Back to Non-Intersecting Page.
This page was begun on 16 April 2015.
This new page is to record solutions to the problem of constructing knight's paths of maximum length without self-intersection and showing binary symmetry on square boards of all sizes. It is assumed that the board also participates in the symmetry. Thus symmetric paths offset from the centre, or with unused outer ranks and files are not included. This page is a supplement to the more general one on open and closed paths without the symmetry restriction. There is also a separate page for paths showing higher symmetry.
Symmetric open tours require a board with an odd side.
The tours of this type are all oriented with the central two moves sloping gently up to the right.
So that the efficiency of open and closed tours of the same length shall be the same it is convenient to define e = L/n²
rather than in terms of the number of cells, C, as was done previously.

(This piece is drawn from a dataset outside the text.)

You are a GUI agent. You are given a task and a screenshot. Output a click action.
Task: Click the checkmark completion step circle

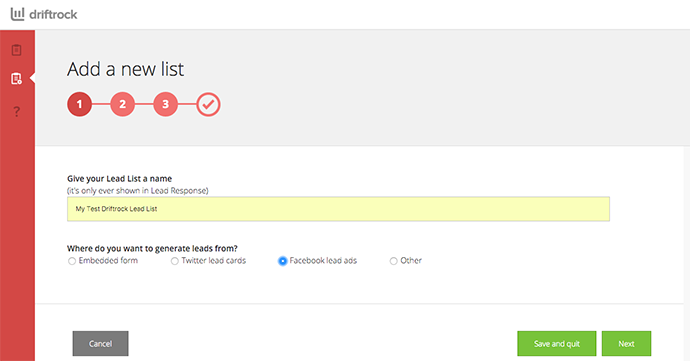pos(208,104)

3×3 There is no tour on the 3×3 board, although to preserve the relation C = L + 1 in an open tour one may wish to consider that a knight placed on the centre cell constitutes a tour of length 0, using one cell.
4×4 There are no solutions with purely binary symmetry on the 4×4 board, though there are tours with higher symmetry, using 4 moves, giving an effficiency of 4/16 = 1/4 = 25%.
5×5 8-move tours open and closed (32%).
6×6 12-move tours (33.3%). No symmetric open tour is possible on an even-sided square, since there has to be a central cell.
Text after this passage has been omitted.